:: The data
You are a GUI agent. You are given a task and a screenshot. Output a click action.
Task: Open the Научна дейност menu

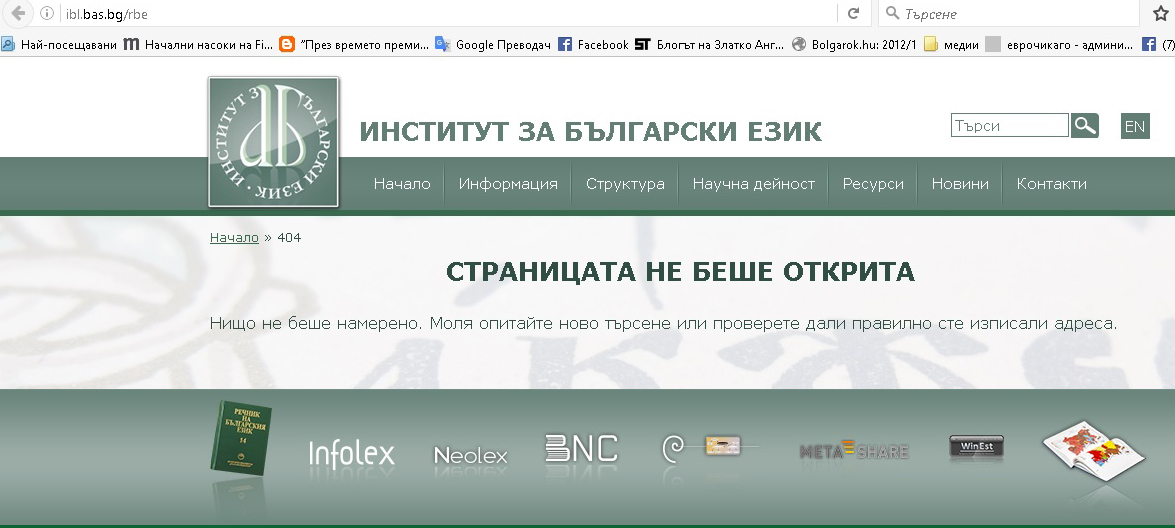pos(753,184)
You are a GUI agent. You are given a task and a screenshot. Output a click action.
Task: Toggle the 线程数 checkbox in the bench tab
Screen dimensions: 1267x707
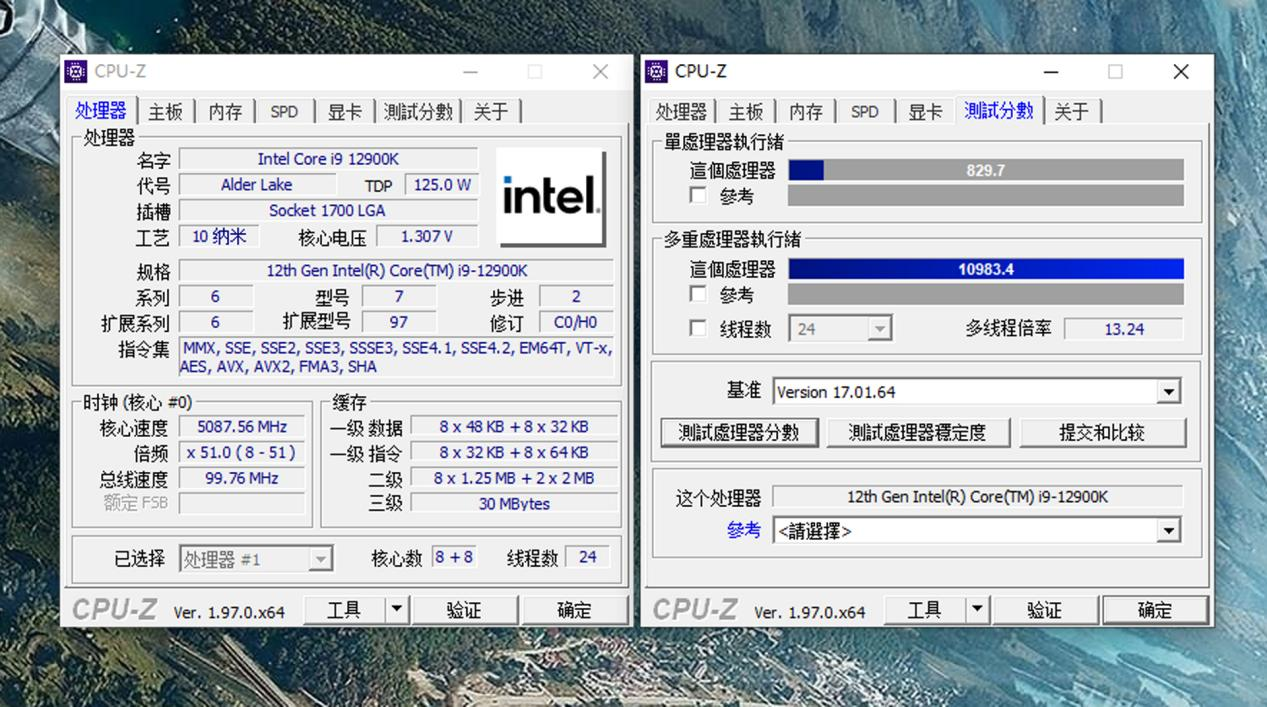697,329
::::
### [Problem requirements]
Reproduce the lines above letter for letter. The pictures stay behind.

### [Your solution]
You are a GUI agent. You are given a task and a screenshot. Output a click action.
Task: Open the Научна дейност menu

pos(753,184)
You are a GUI agent. You are given a task and a screenshot. Output a click action.
Task: Toggle the 线程数 checkbox in the bench tab
Screen dimensions: 1267x707
697,329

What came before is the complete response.